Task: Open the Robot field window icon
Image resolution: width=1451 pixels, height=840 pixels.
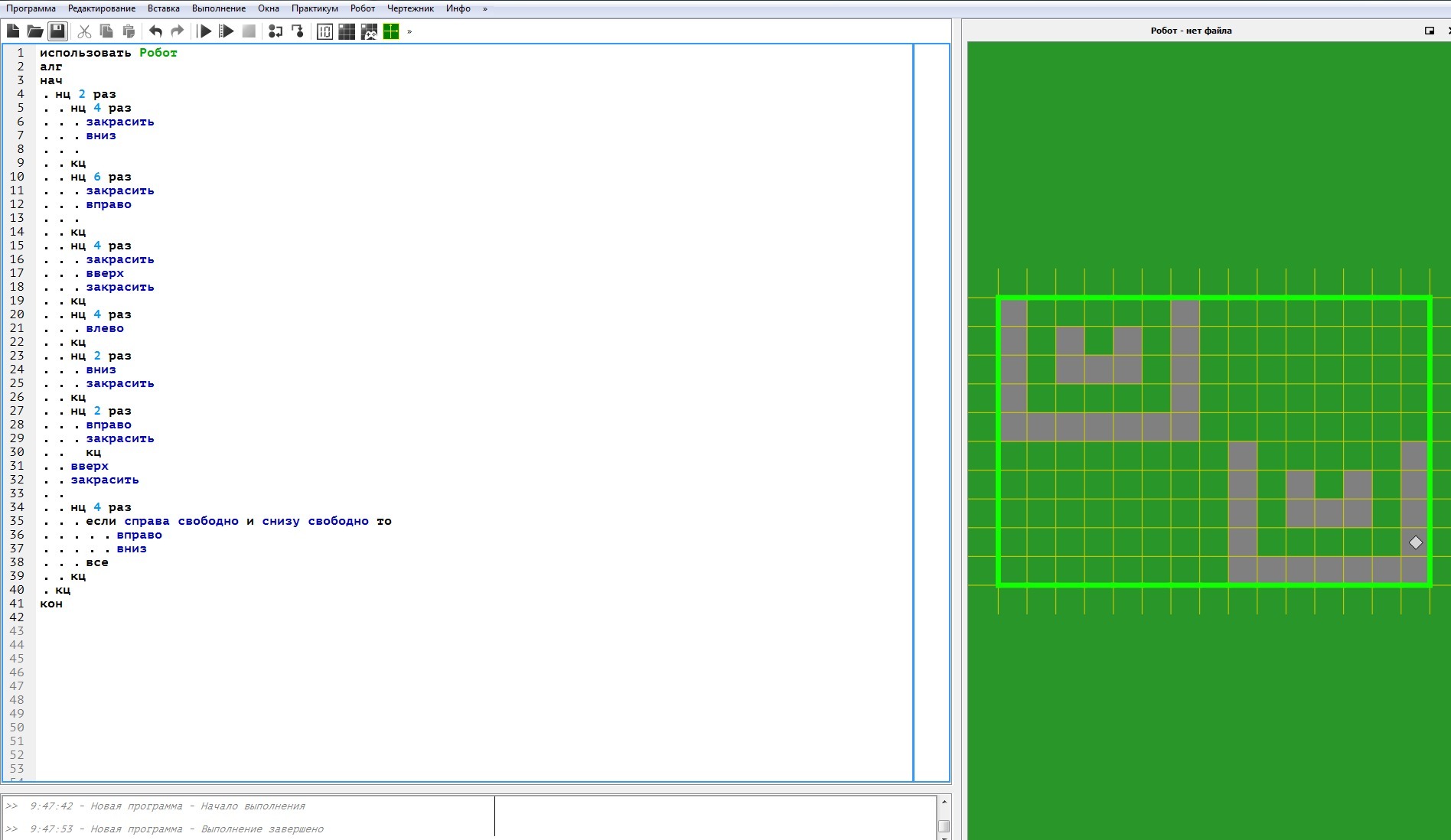Action: (x=347, y=31)
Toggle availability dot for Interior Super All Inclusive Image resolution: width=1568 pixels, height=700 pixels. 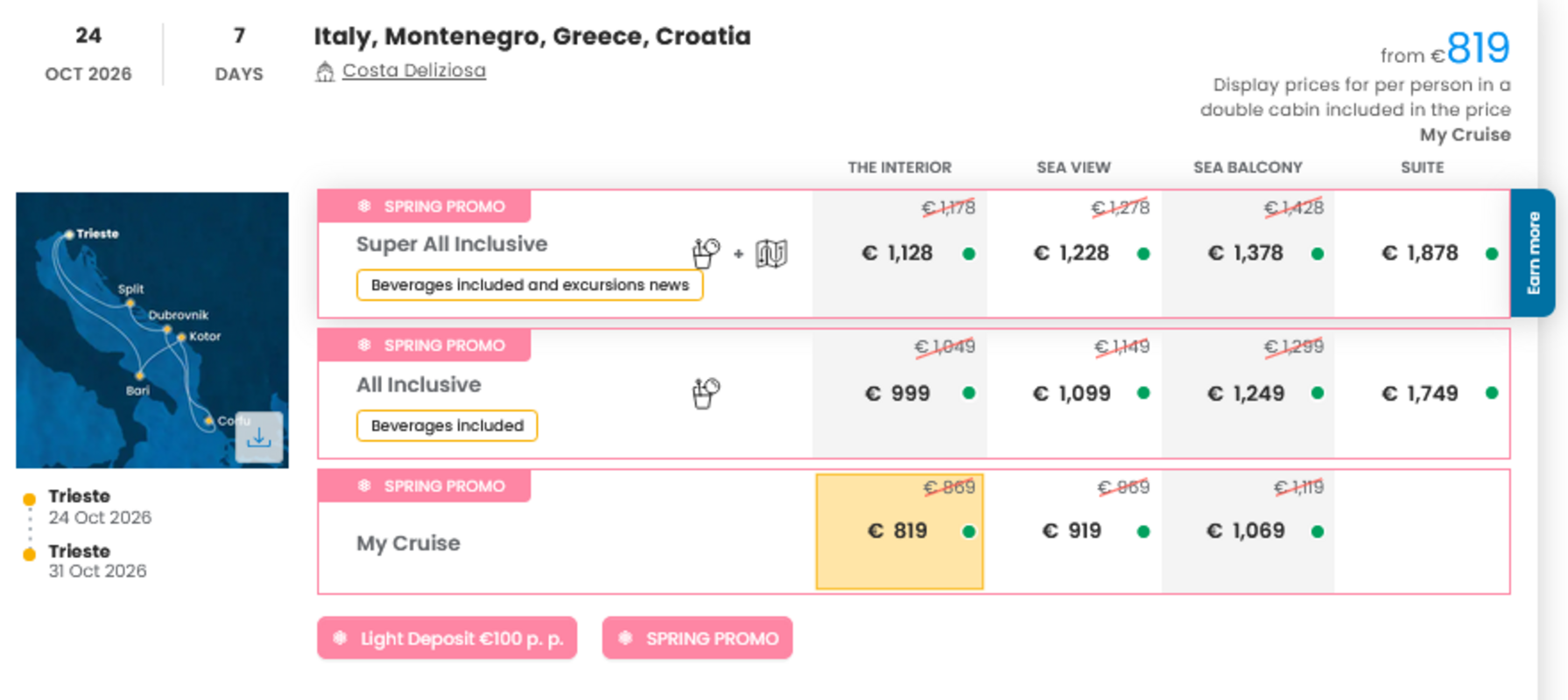[x=968, y=253]
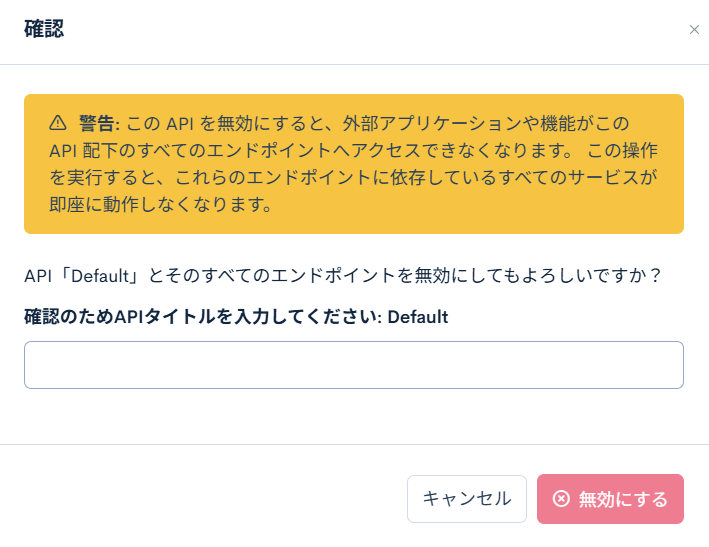Click the circled X icon on 無効にする
This screenshot has height=547, width=709.
coord(562,499)
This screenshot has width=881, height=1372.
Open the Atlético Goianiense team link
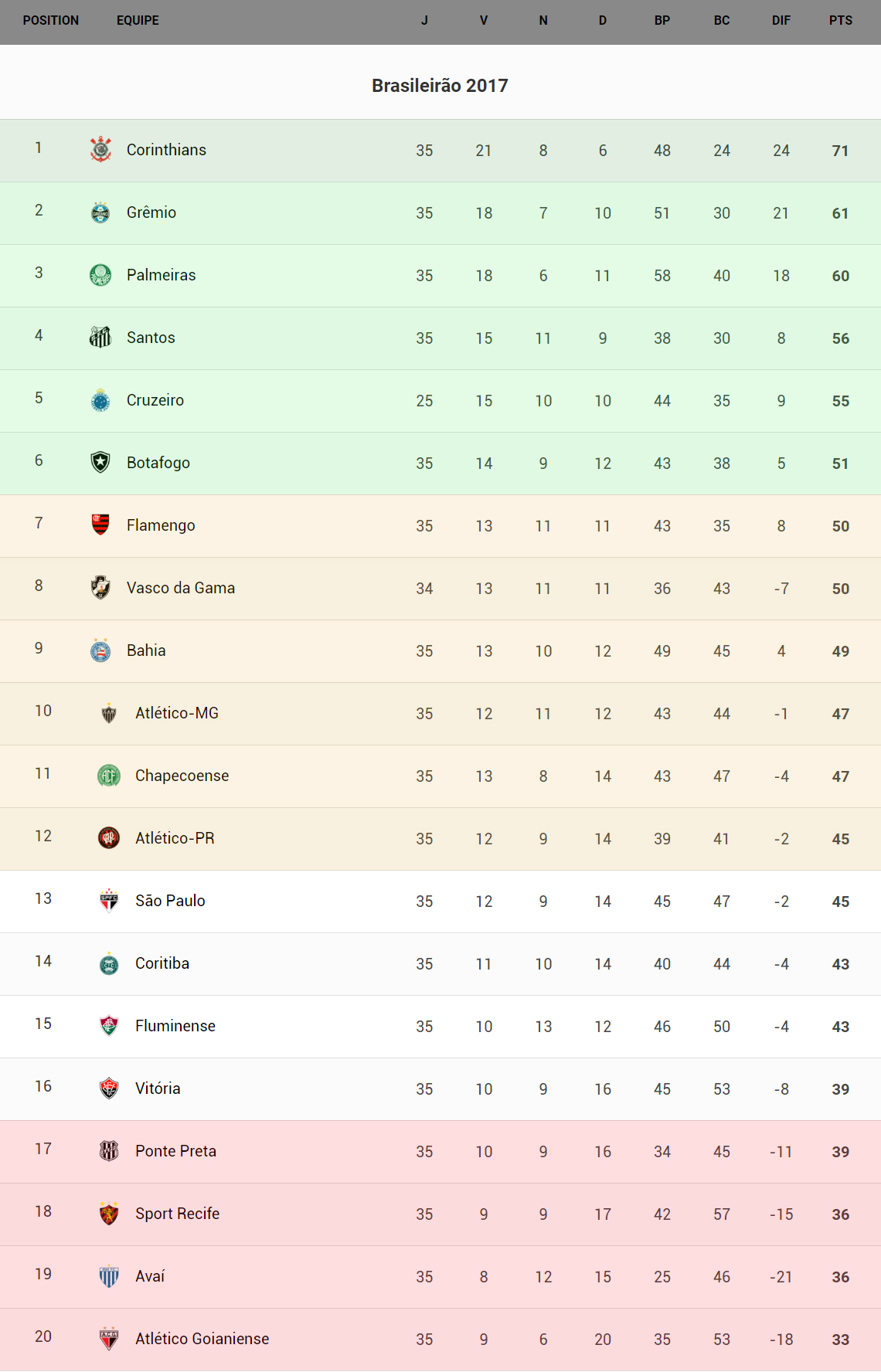coord(202,1339)
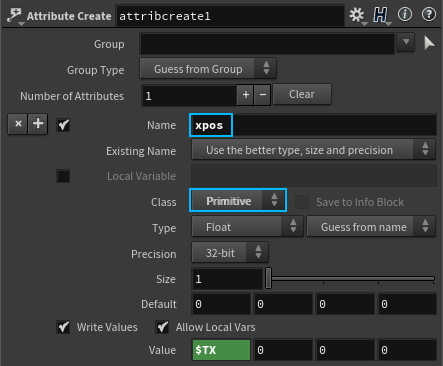Remove attribute with the x icon
This screenshot has width=443, height=366.
[x=18, y=124]
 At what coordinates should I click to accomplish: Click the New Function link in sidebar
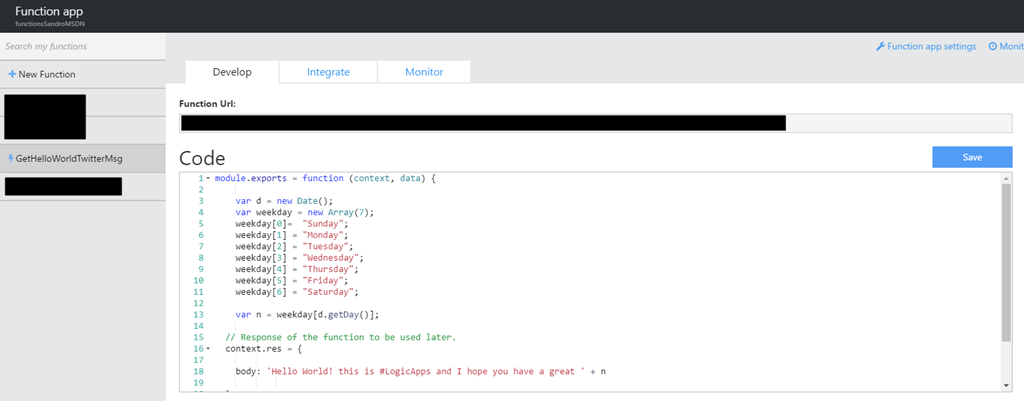pos(46,74)
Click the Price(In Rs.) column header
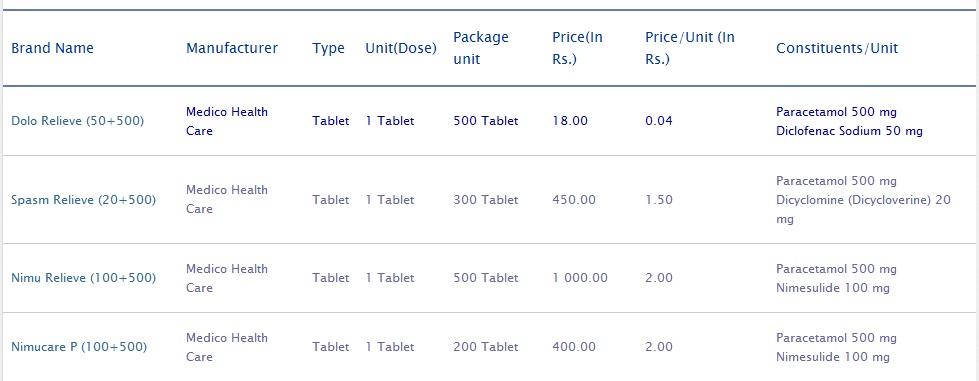The height and width of the screenshot is (381, 979). (x=578, y=48)
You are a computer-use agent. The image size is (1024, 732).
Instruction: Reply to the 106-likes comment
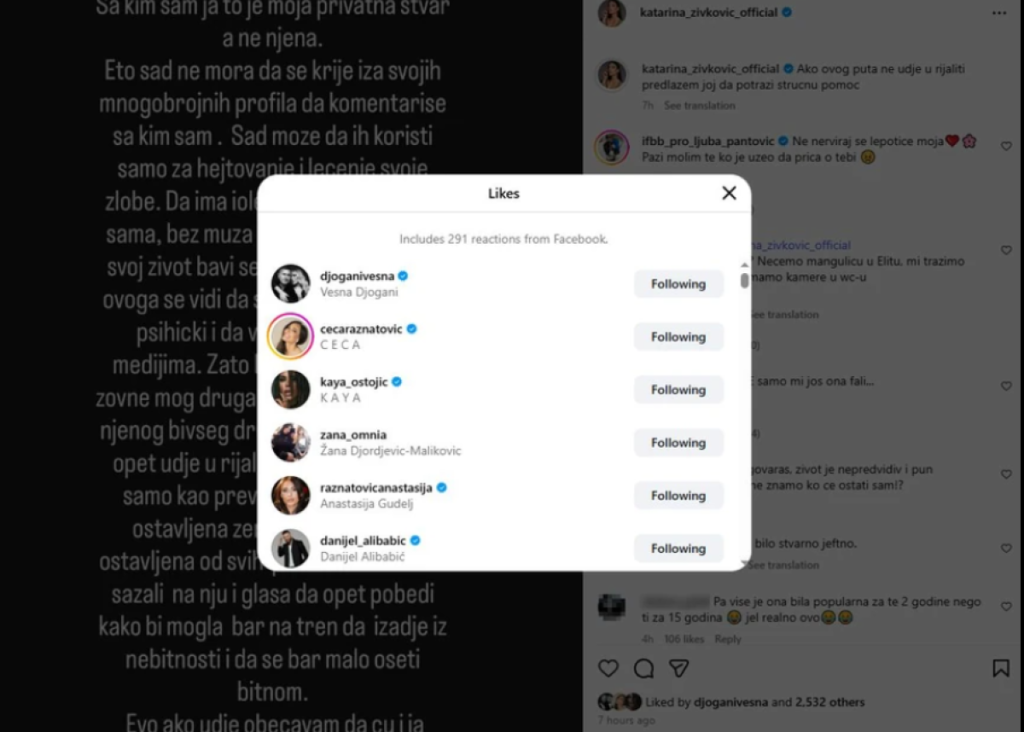(728, 639)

#### [Directions]
Starting with the line that holds "Open the Atlético Goianiense team link", copy every line exactly through the final line of the material, but skip the pictures.

#### [The completed task]
Open the Atlético Goianiense team link
coord(202,1339)
Remove attribute with the x icon
This screenshot has width=443, height=366.
[x=18, y=124]
 At what coordinates should I click to accomplish: Click the New Function link in sidebar
pos(46,74)
Click the Price(In Rs.) column header
The height and width of the screenshot is (381, 979). (x=578, y=48)
You are a computer-use agent. The image size is (1024, 732).
Instruction: Reply to the 106-likes comment
(728, 639)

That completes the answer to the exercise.